In the records below, take the line with "Task: Click Hajduk Split's red V form badge" and all lines after it, and copy them exactly, pictures excluded.

== Source material ==

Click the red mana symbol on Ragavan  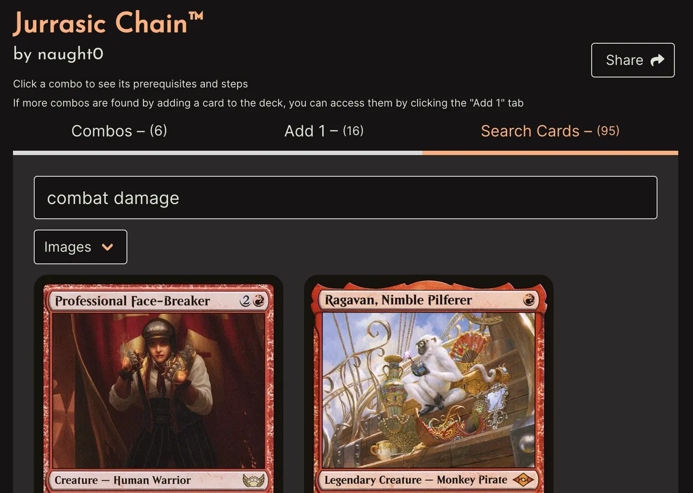pyautogui.click(x=529, y=300)
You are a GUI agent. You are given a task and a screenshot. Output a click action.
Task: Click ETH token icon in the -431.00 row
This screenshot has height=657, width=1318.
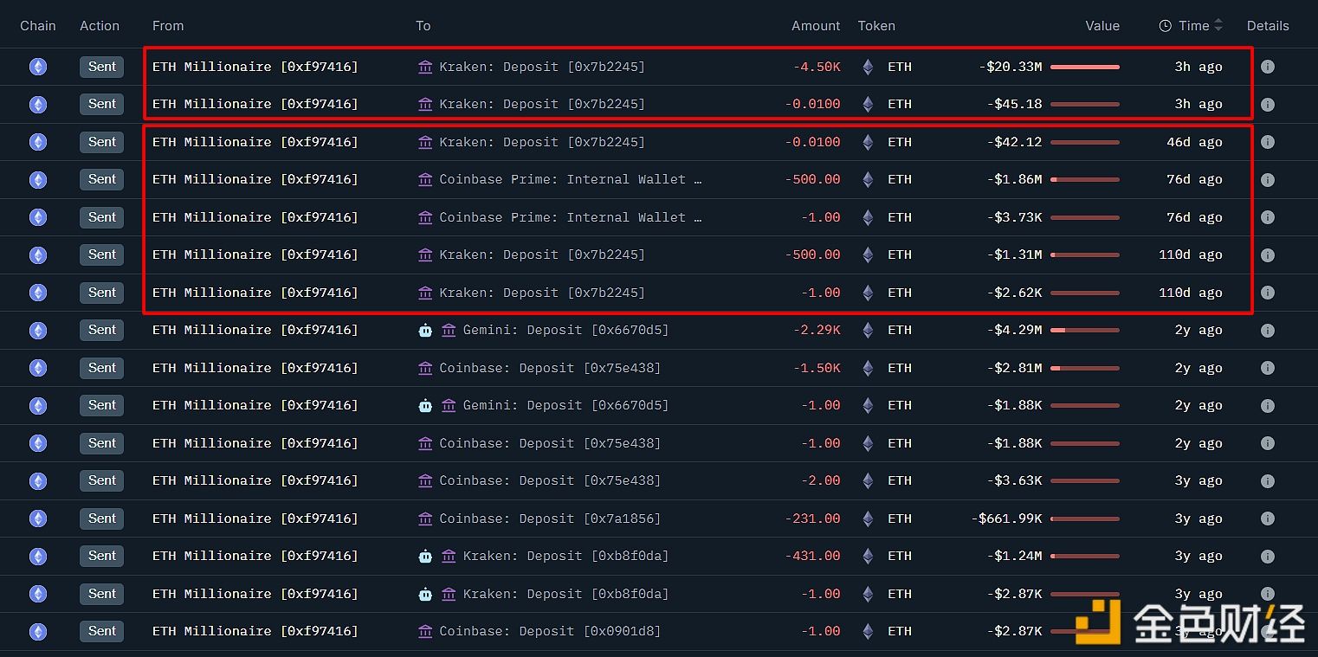[x=868, y=556]
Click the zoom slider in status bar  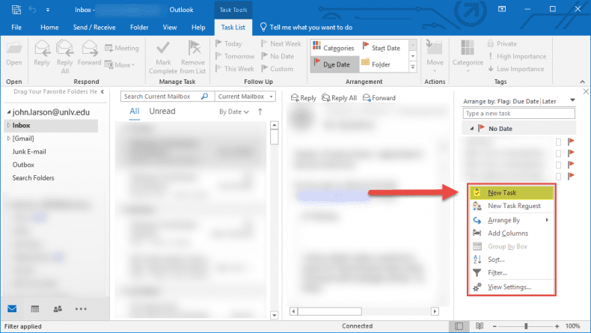tap(527, 326)
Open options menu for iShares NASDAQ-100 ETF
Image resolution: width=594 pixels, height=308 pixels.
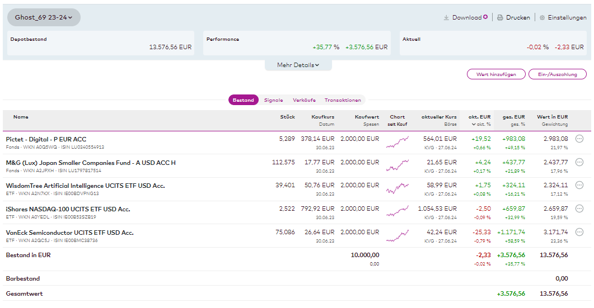tap(579, 209)
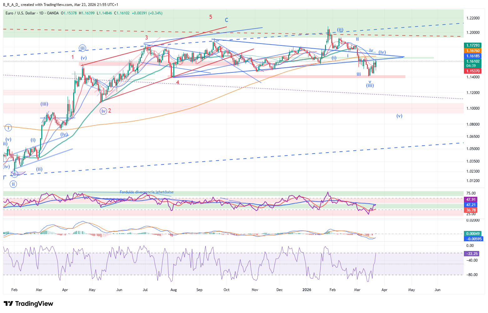This screenshot has width=488, height=313.
Task: Click the red wave 3 label
Action: click(146, 37)
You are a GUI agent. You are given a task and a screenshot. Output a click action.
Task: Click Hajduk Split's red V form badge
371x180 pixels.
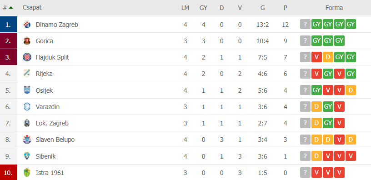[x=316, y=57]
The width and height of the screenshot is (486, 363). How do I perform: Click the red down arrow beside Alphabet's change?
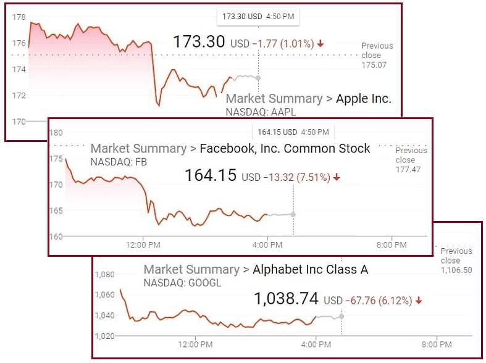[419, 301]
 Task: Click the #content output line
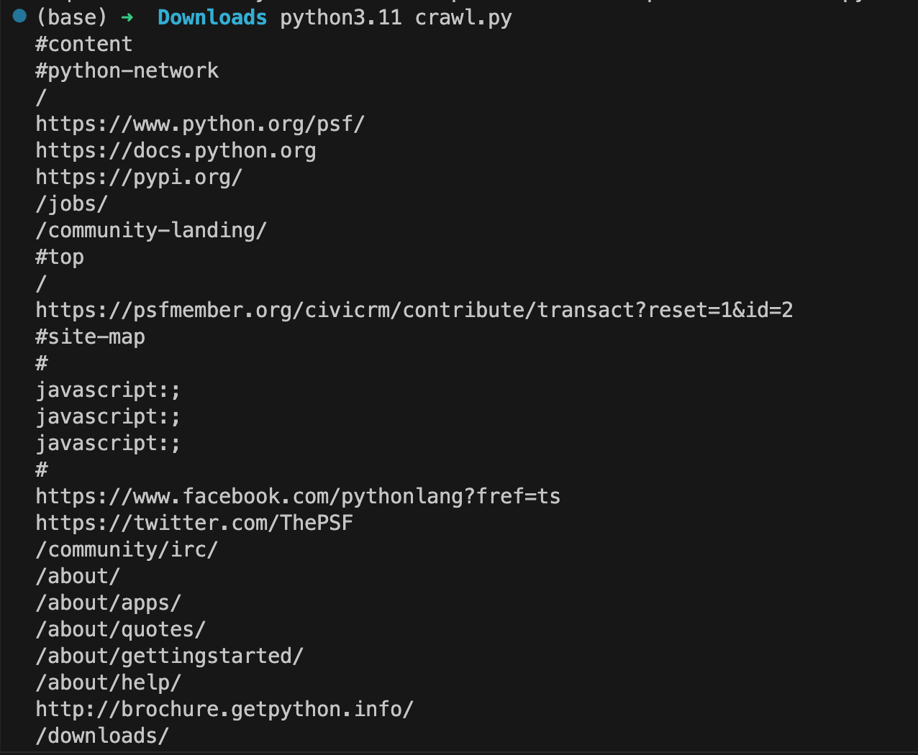coord(83,44)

===

#### Output
Task: Click Hajduk Split's red V form badge
371x180 pixels.
[x=316, y=57]
The width and height of the screenshot is (486, 363). How do I perform: Click the red down arrow beside Alphabet's change?
[419, 301]
 Task: Click the #content output line
coord(83,44)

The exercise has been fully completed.